[[ RECORDS FOR THIS EXERCISE open ]]
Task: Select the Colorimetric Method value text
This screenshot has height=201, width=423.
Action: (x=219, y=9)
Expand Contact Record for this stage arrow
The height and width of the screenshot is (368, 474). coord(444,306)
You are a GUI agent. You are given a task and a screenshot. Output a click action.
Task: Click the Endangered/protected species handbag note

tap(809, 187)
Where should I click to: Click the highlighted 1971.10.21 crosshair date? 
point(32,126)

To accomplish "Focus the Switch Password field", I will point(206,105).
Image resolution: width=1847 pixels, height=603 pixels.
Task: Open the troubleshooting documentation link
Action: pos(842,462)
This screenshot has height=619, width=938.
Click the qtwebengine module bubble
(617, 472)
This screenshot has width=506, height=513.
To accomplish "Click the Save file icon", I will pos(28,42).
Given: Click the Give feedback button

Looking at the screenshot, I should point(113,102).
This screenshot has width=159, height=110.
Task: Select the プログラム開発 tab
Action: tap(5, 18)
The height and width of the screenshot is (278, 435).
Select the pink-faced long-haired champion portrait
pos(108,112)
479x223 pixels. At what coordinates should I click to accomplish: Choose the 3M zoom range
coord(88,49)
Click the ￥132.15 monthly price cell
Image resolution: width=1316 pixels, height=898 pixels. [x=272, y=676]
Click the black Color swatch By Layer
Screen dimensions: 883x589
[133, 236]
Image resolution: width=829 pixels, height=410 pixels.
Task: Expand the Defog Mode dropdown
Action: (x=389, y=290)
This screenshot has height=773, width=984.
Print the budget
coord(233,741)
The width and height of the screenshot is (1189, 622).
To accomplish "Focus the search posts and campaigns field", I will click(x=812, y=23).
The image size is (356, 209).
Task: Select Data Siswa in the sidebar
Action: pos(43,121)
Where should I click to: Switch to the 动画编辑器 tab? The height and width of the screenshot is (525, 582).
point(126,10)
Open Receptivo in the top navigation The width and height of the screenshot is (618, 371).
[[ RECORDS FOR THIS EXERCISE closed ]]
* ACTIVITY
Copy every line above exactly.

* RESPONSE TO THE TASK
Task: Select the Colorimetric Method value text
This screenshot has height=201, width=423.
Action: (x=219, y=9)
Expand Contact Record for this stage arrow
The height and width of the screenshot is (368, 474). coord(444,306)
You are a GUI agent. You are given a task and a screenshot. Output a click action.
Task: Click the Endangered/protected species handbag note

tap(809, 187)
Where should I click to: Click the highlighted 1971.10.21 crosshair date? 
point(32,126)

To accomplish "Focus the Switch Password field", I will point(206,105).
Image resolution: width=1847 pixels, height=603 pixels.
Task: Open the troubleshooting documentation link
Action: pos(842,462)
This screenshot has height=619, width=938.
Click the qtwebengine module bubble
(617, 472)
This screenshot has width=506, height=513.
To accomplish "Click the Save file icon", I will pos(28,42).
Given: Click the Give feedback button

Looking at the screenshot, I should point(113,102).
This screenshot has width=159, height=110.
Task: Select the プログラム開発 tab
Action: tap(5, 18)
The height and width of the screenshot is (278, 435).
Select the pink-faced long-haired champion portrait
pos(108,112)
479x223 pixels. At what coordinates should I click to accomplish: Choose the 3M zoom range
coord(88,49)
Click the ￥132.15 monthly price cell
Image resolution: width=1316 pixels, height=898 pixels. [x=272, y=676]
Click the black Color swatch By Layer
Screen dimensions: 883x589
[133, 236]
Image resolution: width=829 pixels, height=410 pixels.
Task: Expand the Defog Mode dropdown
Action: (x=389, y=290)
This screenshot has height=773, width=984.
Print the budget
coord(233,741)
The width and height of the screenshot is (1189, 622).
To accomplish "Focus the search posts and campaigns field", I will click(x=812, y=23).
The image size is (356, 209).
Task: Select Data Siswa in the sidebar
Action: pos(43,121)
Where should I click to: Switch to the 动画编辑器 tab? The height and width of the screenshot is (525, 582).
point(126,10)
Open Receptivo in the top navigation The width and height of the screenshot is (618, 371).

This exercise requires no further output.